Developer Documentation
WorkflowBench is a lightweight, open-source benchmark harness for AI-driven business workflows. This reference covers everything you need to define cases, run suites, interpret scores, write custom adapters, and integrate with CI.
Version: 0.1.0 • Python: 3.9+ • License: MIT
Installation
From source (development)
# Clone and install in editable mode with dev dependencies
git clone https://github.com/thegeekajay/WorkflowBench.git
cd WorkflowBench
pip install -e ".[dev]"
Dependencies
| Package | Version | Purpose |
|---|---|---|
pyyaml | ≥ 6.0 | Load YAML case files |
click | ≥ 8.0 | CLI framework |
jinja2 | ≥ 3.1 | HTML report templating |
openai | ≥ 1.0 | OpenAI adapter (optional at runtime) |
anthropic | ≥ 0.20 | Anthropic adapter (optional at runtime) |
openai and anthropic packages are installed but only called when you use their respective adapters. The echo adapter works offline with no API keys.
Quick Start
Run the echo adapter (no API key required)
The echo adapter returns the prompt verbatim. It confirms your cases load and score correctly without making any real model calls.
Point it at your cases directory
WorkflowBench recursively loads all .yaml files in the path you provide.
Open the generated HTML report
Reports are saved to reports/ by default.

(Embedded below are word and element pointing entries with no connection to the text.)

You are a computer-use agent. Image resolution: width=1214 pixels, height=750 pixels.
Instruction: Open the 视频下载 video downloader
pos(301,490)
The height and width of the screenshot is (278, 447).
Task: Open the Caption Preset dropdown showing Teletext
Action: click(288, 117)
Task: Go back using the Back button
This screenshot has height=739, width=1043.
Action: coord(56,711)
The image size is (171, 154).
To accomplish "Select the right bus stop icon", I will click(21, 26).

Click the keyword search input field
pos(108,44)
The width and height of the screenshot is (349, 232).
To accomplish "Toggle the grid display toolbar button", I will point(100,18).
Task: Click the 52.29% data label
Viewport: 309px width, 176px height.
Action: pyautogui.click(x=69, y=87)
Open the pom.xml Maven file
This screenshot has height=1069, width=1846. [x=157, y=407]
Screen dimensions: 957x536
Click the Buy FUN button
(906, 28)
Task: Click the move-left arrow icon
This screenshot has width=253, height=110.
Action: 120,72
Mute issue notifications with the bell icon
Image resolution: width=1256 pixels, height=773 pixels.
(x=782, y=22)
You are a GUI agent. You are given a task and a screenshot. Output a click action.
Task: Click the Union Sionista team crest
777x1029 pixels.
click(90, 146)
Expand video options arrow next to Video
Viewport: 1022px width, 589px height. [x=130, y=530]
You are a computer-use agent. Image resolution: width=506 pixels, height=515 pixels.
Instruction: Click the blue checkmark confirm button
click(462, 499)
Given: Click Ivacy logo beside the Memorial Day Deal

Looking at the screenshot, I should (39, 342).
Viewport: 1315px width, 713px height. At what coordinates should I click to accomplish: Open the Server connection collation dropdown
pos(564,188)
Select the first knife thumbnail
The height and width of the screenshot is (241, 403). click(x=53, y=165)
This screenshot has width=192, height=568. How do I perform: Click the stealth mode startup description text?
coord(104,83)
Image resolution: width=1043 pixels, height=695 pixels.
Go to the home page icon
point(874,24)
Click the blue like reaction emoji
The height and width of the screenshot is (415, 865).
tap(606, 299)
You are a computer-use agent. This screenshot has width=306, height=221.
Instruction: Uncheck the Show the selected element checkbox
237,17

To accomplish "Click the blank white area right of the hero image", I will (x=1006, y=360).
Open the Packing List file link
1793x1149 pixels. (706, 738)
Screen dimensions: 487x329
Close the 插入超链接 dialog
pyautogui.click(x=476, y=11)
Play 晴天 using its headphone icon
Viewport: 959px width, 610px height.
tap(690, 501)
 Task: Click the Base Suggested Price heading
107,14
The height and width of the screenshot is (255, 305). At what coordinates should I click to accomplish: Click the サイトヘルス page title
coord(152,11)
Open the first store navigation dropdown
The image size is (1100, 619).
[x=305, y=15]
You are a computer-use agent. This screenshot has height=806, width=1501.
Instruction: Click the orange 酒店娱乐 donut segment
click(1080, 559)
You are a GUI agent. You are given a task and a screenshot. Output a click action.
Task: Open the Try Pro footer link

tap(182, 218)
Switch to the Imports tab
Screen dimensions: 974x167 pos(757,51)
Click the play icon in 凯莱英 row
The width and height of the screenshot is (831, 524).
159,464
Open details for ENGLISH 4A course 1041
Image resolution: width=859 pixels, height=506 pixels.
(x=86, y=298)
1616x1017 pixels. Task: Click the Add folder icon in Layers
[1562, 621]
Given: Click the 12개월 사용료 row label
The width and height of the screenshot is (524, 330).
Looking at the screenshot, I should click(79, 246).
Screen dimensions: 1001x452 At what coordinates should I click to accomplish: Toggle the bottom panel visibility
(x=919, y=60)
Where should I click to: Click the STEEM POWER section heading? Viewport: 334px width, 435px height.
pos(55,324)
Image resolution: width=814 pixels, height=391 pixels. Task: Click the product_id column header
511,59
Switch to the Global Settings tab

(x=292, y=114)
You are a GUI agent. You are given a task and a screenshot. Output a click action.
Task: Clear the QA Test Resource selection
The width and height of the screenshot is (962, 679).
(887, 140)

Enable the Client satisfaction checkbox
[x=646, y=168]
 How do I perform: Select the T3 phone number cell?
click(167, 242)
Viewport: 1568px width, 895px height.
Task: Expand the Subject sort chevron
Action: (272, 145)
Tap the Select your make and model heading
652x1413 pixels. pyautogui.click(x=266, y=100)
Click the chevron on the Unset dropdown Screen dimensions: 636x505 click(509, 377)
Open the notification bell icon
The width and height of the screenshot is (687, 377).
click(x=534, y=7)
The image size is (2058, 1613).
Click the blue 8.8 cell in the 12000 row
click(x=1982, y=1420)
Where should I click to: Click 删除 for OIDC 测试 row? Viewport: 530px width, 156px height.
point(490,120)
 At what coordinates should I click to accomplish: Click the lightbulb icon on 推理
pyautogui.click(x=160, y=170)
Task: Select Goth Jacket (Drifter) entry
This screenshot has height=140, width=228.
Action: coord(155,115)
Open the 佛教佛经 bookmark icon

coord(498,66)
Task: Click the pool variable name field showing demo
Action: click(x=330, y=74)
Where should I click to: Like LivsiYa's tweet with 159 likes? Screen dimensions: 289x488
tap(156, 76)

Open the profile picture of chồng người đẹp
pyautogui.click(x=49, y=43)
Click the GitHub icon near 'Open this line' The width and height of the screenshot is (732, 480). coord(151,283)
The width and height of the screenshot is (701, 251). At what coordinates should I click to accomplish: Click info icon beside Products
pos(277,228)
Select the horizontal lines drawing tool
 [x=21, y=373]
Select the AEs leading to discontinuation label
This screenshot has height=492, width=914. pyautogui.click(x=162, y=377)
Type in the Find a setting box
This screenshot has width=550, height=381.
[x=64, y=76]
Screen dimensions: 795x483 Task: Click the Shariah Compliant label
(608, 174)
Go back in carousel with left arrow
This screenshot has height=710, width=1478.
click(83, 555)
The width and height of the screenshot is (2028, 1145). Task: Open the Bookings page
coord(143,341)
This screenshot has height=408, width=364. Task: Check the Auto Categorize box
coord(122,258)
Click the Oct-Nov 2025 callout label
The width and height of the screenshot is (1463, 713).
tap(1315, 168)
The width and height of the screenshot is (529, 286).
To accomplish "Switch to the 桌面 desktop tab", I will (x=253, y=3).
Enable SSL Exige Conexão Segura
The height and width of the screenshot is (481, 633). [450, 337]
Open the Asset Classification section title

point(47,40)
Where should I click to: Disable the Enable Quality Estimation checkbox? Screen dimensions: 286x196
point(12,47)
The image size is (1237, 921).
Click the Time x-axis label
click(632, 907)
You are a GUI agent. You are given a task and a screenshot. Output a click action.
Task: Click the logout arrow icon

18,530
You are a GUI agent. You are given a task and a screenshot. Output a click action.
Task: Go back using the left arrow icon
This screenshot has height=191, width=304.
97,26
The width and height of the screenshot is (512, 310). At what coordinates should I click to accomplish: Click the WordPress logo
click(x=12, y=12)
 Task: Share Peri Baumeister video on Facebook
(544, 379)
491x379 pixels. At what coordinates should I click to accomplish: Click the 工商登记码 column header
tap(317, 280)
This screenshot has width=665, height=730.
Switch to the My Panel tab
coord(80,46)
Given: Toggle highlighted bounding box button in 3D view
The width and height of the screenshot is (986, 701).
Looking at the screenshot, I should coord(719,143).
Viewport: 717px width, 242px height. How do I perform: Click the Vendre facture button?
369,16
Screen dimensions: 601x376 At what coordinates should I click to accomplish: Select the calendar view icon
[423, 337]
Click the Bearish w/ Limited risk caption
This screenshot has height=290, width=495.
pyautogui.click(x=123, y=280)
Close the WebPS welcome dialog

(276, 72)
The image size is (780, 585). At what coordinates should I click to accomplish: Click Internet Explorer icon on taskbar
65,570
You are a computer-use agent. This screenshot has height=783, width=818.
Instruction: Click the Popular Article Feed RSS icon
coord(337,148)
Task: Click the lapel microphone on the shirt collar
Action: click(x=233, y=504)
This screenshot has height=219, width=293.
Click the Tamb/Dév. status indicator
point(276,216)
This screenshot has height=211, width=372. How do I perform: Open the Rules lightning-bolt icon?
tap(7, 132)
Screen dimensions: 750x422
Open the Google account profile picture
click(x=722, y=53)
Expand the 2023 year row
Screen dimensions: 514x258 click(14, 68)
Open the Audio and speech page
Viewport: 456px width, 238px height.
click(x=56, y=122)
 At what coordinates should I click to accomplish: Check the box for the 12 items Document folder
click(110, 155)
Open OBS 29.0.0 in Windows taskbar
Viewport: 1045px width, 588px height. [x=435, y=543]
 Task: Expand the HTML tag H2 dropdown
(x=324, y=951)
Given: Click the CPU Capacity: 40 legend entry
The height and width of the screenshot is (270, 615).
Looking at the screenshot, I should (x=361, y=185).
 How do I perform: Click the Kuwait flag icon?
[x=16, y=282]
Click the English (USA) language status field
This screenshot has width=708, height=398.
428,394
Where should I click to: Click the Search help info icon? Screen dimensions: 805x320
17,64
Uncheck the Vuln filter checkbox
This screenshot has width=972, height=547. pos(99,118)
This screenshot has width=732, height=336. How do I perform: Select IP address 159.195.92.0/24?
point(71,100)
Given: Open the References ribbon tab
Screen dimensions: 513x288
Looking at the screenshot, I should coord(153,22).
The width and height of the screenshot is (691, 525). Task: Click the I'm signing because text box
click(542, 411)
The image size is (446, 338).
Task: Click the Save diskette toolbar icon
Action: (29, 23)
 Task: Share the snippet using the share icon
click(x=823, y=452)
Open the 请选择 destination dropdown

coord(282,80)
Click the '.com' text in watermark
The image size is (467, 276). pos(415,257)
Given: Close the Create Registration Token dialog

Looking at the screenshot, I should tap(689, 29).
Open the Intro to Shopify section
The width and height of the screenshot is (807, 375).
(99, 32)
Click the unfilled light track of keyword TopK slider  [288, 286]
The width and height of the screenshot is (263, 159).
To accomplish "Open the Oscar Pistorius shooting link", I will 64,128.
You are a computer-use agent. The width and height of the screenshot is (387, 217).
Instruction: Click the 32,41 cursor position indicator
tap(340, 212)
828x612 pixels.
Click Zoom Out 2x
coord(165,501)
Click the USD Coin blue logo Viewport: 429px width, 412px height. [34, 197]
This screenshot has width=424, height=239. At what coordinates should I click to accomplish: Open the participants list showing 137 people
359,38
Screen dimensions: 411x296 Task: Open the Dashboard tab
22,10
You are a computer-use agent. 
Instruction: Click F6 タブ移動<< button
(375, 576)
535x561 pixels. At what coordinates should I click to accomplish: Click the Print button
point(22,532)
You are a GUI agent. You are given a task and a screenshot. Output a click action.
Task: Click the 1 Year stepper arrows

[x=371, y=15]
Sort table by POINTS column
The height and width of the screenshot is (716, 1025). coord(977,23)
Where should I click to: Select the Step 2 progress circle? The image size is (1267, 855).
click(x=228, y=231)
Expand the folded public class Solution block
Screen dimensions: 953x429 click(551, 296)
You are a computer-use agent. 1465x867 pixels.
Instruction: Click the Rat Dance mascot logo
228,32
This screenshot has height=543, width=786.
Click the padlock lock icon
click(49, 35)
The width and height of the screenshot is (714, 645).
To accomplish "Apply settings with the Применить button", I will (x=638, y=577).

The HTML report includes per-case scores, failure clusters, and a summary you can share.
# Step 1 - validate cases first
workflowbench validate cases/
# Step 2 - run with echo adapter
workflowbench run cases/ --adapter echo
# Step 3 - run with OpenAI gpt-4o
export OPENAI_API_KEY=sk-...
workflowbench run cases/ --adapter openai --model gpt-4o
# Step 4 - compare two runs
workflowbench compare reports/run_A.json reports/run_B.json
CLI: workflowbench run
Executes all cases in a directory against a provider adapter and generates reports.
workflowbench run CASES_DIR [OPTIONS]
Arguments
.yaml case files. Loaded recursively.
Options
echo, openai, or anthropic. Custom adapters must be registered before the CLI is invoked.
gpt-4o, gpt-4o-mini, claude-3-5-sonnet-20241022.
--format html --format json. Choices: html, md, json.
CLI: workflowbench validate
Loads and validates all YAML cases without executing any model calls. Useful for pre-commit hooks and CI gating.
workflowbench validate CASES_DIR
Exits with code 0 on success, 1 on any schema or parse error. Prints each loaded case ID and name on success.
Validated 20 cases:
onb-001: New hire standard onboarding [onboarding]
onb-002: Onboarding with missing documentation [onboarding]
apr-001: Auto-approve small purchase [approvals]
...
CLI: workflowbench compare
Diffs two JSON run files and reports regressions, improvements, and score deltas.
workflowbench compare RUN_A RUN_B [--output FILE]
The output highlights: overall score delta, per-case score changes, regressions (pass → fail), and improvements (fail → pass).
Case Schema Overview
Each benchmark case is a single .yaml file in your cases/ directory.
Cases describe a realistic workflow scenario, the expected model behavior, and the guardrails that must be respected.
WorkflowBench uses the WorkflowCase dataclass (workflowbench/schema.py) to load and validate every case.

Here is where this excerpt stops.